Again the interpreter knew better than to interpret. Instead, he guided Mr. Williams toward the canoe. The Englishman climbed in awkwardly, supported on both sides by French officers, and then Mr. Williams, Harvard graduate and minister, put his head in his hands and wept for the daughter he had not been allowed to see. He did not look back at Mercy and Joseph. He had never asked if they were all right.

She felt gray and hopeless. “The Lord bless you and keep you, Mr. Williams,” she called, but he did not hear her over the splashing of paddles, and it was Joseph who smiled gently, and suddenly Mercy knew the Lord to be all things and all languages: Mohawk. French. English. Latin. The Lord did not mind what name Mercy used, as long as she used it well. She did not think He cared whether she answered to Marie, or to Munnonock, or to Daughter. He cared if she kept the commandments.

Honor thy mother and father, thought Mercy. Have I broken that commandment? She clung tightly to Tannhahorens’s hand, trying to discern the truth.

Snow Walker spit where Mr. Williams had stood.

Chapter Nine

Montréal

October 1704

Temperature 55 degrees

T
oday, Munnonock,” said her mother, “we take you into Montréal.”

Mercy danced with delight. She would be the last English child to find out what a city was.

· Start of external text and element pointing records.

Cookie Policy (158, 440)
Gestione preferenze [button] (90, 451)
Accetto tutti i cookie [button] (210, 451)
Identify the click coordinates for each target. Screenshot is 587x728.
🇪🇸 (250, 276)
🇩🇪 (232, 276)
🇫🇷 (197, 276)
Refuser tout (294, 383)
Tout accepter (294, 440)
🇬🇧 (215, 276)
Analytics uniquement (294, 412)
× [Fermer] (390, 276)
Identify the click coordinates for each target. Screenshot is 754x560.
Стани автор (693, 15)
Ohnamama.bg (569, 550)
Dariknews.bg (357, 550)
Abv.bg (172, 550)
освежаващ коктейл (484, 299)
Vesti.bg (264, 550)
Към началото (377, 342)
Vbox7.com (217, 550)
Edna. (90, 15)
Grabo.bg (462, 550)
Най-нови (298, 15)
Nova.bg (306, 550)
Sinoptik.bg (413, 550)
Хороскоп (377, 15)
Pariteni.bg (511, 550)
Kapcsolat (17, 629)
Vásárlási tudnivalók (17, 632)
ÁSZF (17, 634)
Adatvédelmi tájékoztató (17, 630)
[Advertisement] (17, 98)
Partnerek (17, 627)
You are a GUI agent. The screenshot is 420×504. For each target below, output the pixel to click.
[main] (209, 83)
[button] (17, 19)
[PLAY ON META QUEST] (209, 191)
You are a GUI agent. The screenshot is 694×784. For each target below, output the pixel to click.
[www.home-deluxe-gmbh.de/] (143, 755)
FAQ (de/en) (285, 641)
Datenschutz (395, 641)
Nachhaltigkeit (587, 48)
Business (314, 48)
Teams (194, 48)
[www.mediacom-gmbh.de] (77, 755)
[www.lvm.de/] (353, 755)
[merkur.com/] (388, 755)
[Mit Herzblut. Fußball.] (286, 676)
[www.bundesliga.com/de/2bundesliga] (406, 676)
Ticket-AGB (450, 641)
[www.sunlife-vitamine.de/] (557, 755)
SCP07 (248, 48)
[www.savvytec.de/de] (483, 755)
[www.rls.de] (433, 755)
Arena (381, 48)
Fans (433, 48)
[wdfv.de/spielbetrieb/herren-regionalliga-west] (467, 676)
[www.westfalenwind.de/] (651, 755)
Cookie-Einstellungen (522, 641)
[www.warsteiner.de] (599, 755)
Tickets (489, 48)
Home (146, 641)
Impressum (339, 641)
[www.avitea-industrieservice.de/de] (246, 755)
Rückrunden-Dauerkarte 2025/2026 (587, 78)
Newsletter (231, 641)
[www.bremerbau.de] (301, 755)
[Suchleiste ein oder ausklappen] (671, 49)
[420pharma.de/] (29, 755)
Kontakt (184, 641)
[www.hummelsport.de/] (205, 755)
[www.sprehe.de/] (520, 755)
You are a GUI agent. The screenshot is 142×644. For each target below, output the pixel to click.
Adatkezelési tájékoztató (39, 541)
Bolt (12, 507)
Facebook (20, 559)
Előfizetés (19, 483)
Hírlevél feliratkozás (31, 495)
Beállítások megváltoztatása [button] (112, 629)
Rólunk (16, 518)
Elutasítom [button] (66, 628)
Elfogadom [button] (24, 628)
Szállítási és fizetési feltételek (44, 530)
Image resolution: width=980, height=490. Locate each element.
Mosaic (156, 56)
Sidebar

The family was shopping for a celebration. Snow Walker’s baby sister had reached three years of age. It was time to set aside her French name, Marguérite, and give her a real name: Gassinontie, which meant “Flying Legs,” because from the moment the little girl had been able to walk, she ran instead.

To go into the city, Mercy wore her best deerskin leggings and a tunic heavily embroidered by Nistenha’s mother. Six bracelets that belonged to Snow Walker decorated her arms. Nistenha had spent an hour braiding and greasing Mercy’s hair, working beads into it. Her earrings were borrowed. Nistenha said they would look
for earrings that Mercy could wear at the feast for Flying Legs.

Nistenha and Tannhahorens and all Nistenha’s relations went in two canoes, and Ruth’s family in another, and two more Kahnawake canoes also crossed the river to Montréal.

Instead of one small jetty, below the stone ramparts of Montréal were a dozen piers and wharves. Pirogues and flat-bottomed bateaux had tied up, and no fewer than three oceangoing vessels were there. Huge barrels and caskets were being offloaded. On the shore, safely guarded, hundreds of bales of fur were waiting to be shipped to Europe. Above this towered the immense stone convent of the nuns and the spire of the church of Notre-Dame.